FEATURE MATCHING
for
AUTOSTITCHING

Introduction

In this project, we are going to create a system for automatically stitching images into a mosaic. We will divide this into serveral steps: 1. Detecting corner features in an image; 2. Extracting a Feature Descriptor for each feature point; 3. Matching these feature descriptors between two images; 4. Use a robust method (RANSAC) to compute a homography

Feature Extraction

In the first part, we are going to use the use Harris Corner Detector with a threshold of 0.1, to detect interest points.
Original 1 Original 2
Harris Corners 1 Harris Corners 2
Then, we use Adaptive Non-Maximal Suppression to suppress the number of feature points. We calculate a radius to represent the distance to nearest neighbor with a larger Harris intensity.
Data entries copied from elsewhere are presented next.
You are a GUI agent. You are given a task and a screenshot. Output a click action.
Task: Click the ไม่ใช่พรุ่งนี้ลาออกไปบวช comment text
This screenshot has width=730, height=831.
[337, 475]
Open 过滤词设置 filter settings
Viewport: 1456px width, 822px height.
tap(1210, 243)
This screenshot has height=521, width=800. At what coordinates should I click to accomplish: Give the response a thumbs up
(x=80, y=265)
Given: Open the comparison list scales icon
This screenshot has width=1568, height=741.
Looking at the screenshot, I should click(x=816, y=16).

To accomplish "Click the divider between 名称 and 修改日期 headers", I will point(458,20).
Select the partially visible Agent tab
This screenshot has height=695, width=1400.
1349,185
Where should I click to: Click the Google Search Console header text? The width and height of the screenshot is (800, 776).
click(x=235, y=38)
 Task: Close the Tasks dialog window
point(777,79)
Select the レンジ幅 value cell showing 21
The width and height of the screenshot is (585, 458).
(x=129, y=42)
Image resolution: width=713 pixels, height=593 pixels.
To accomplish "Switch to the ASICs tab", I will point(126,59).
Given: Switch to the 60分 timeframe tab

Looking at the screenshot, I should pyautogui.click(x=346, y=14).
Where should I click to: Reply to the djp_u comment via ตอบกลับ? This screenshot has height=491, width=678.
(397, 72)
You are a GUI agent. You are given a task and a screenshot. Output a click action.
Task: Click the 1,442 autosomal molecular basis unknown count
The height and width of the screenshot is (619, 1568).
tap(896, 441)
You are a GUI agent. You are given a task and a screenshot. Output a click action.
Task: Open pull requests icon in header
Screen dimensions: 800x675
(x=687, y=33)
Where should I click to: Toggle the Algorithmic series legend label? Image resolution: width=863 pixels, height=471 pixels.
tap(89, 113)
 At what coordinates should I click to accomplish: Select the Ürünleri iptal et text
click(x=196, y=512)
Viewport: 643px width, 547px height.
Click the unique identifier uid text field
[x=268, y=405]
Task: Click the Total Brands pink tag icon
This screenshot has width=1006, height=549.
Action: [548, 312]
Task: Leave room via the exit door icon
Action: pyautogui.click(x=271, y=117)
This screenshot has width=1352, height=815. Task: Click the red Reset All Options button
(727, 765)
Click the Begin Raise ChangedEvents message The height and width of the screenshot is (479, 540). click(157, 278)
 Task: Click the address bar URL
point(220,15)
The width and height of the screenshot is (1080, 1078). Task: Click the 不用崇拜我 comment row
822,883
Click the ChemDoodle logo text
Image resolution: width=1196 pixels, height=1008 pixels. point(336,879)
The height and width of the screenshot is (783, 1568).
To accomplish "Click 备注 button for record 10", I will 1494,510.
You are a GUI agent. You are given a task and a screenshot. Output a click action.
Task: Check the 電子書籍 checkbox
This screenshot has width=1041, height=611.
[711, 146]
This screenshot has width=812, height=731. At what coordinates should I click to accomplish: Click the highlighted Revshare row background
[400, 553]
Then, we sort the minimum radius for each point, and pick the largest 200 of them.
Suppressed 1 Suppressed 2

Feature Descriptor Extraction and Feature Matching

Then, we extract axis-aligned 8x8 patches and sample these patches from the larger 40x40 window (spacing = 5 pixels) to get feature descriptors. Then, we need to find pairs of features that look similar and are thus likely to be good matches.

RANSAC and Blending

Then, we run RANSAC with iteration number = 1000 and random choices = 4. This means for each iteration, we randomly select 4 pair of matched correspondences to calculate the projective transformation. Then we transform picture 1 according to the transformation. In the end, we pick the set of points with most inliers, and use its homography and blend with picture 2 to get the mosaic.
Manual Result Automatic Result
Original 1 Original 2
Result
Original 1 Original 2
Result

What have I learned?

The coolest thing I learned from this project is the process of suppress feature points and match them together. With anms, feature descriptor extraction, feature matching and RANSAC, we could largely improve the accuracy of matching.